At least one NBA player consulted with Biogenesis, the company at the forefront of the ongoing performance-enhancing drug scandal in MLB, according to the man who turned the investigation into a national news story. Porter Fischer, a former Biogenesis employee, told ESPN's "Outside the Lines" that the company's owner, Tony Bosch, gave at least one athlete in the NBA performance-enhancing drugs.
Athletes in the NCAA, tennis, boxing and MMA also received drugs from Bosch, according to Fischer.

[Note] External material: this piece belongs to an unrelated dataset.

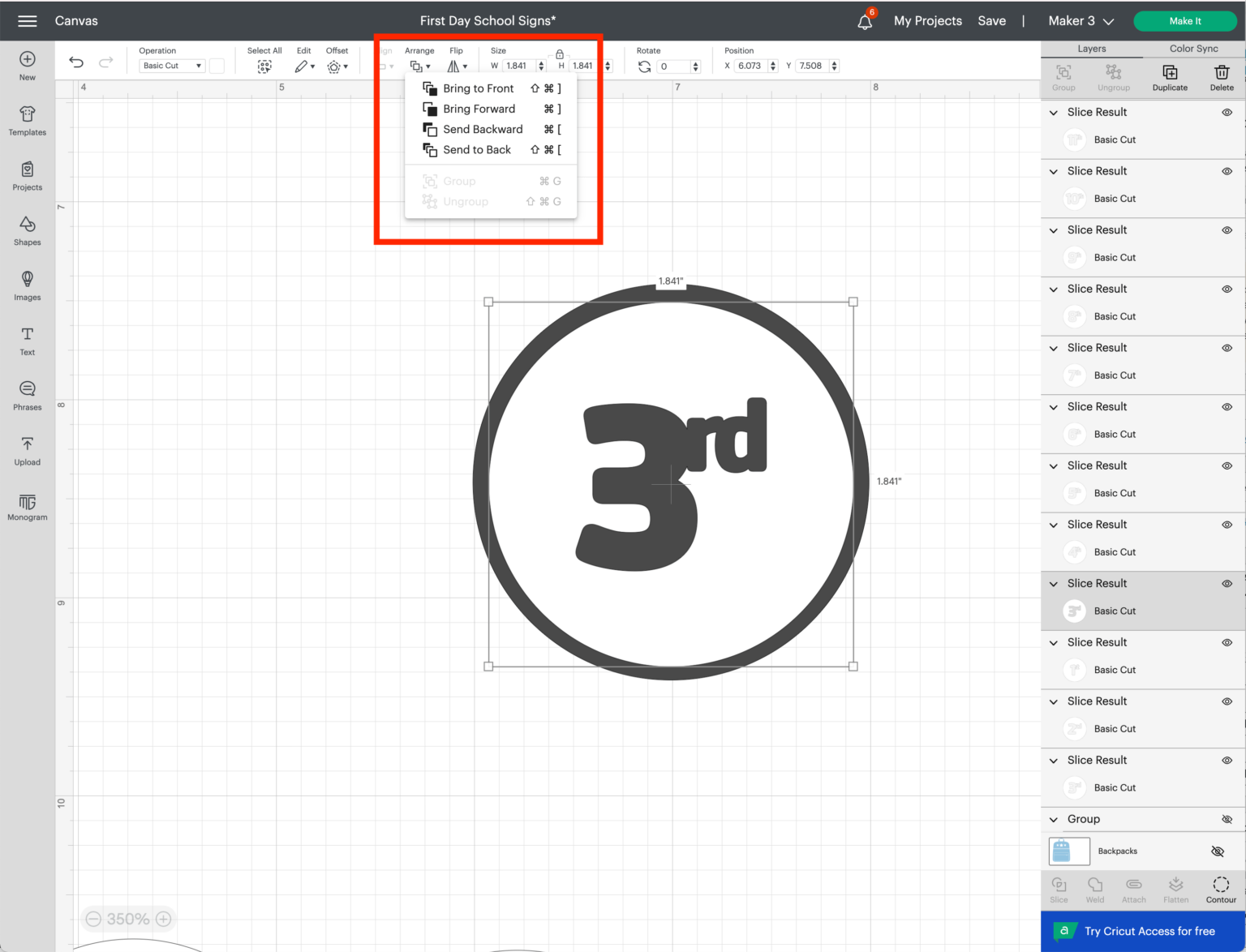The width and height of the screenshot is (1246, 952).
Task: Open the Flip dropdown in toolbar
Action: [x=458, y=66]
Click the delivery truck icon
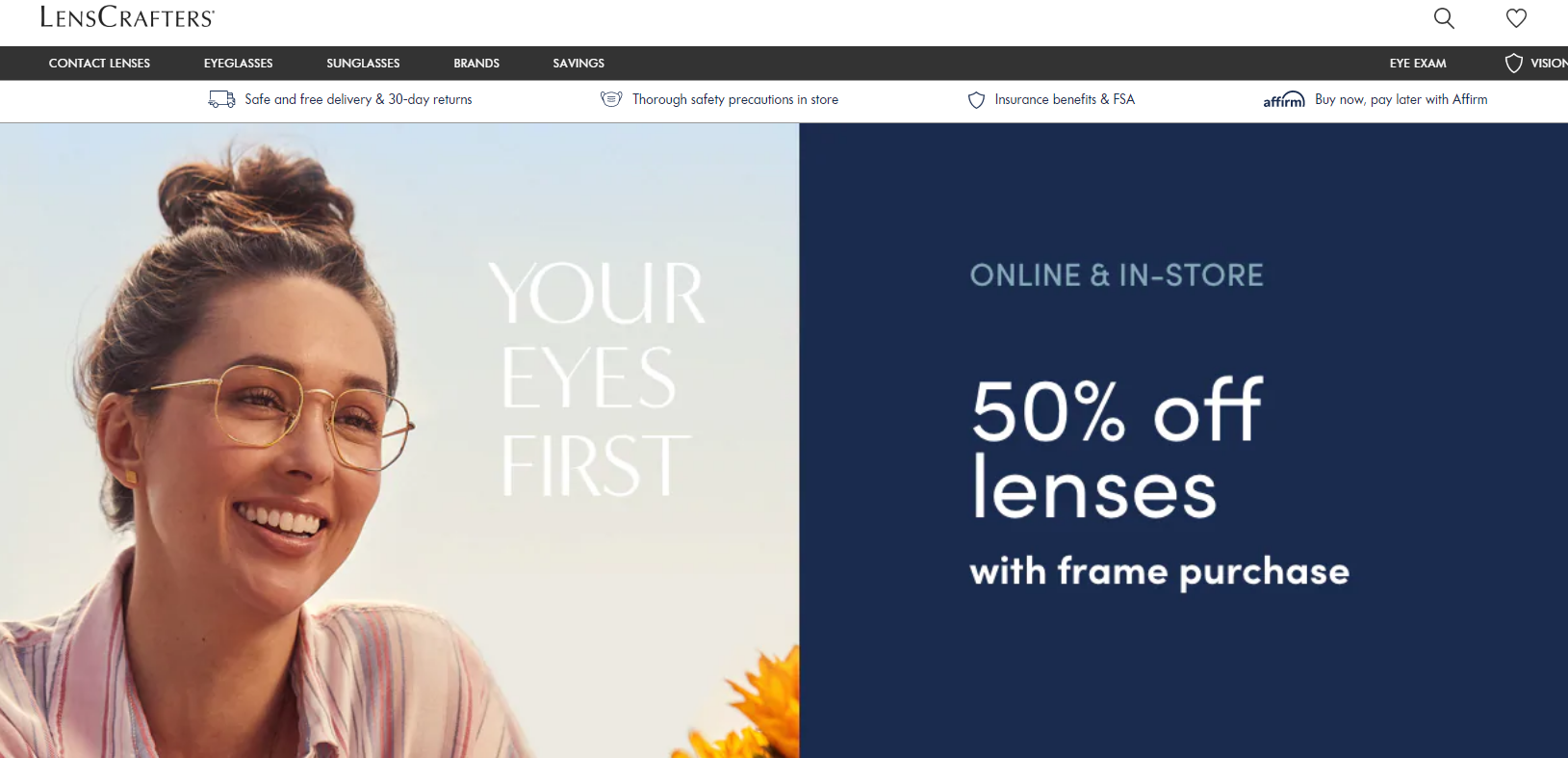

Outgoing NBA commissioner David Stern has been speaking about adding human growth hormone testing to the league by next season, though there are still a number of hurdles to clear. Both the league and its players union are researching proper HGH identification techniques and must discuss protocol for proper penalties once players are caught.
MLB has already suspended the Milwaukee Brewers' Ryan Braun for his conduct within the Biogenesis scandal, and there are reportedly many more names in baseball yet to be released.
Fischer worked for Bosch and broke the investigation open by going public with the information he knew in 2009. He said Bosch labeled himself as a medical doctor when he was not and failed to follow through with promises once Fischer joined Biogenesis as a marketing expert. That led Fischer to turn Bosch's company over to authorities.
Bosch has been opening up to investigators within the last month, which in part led to the Braun suspension.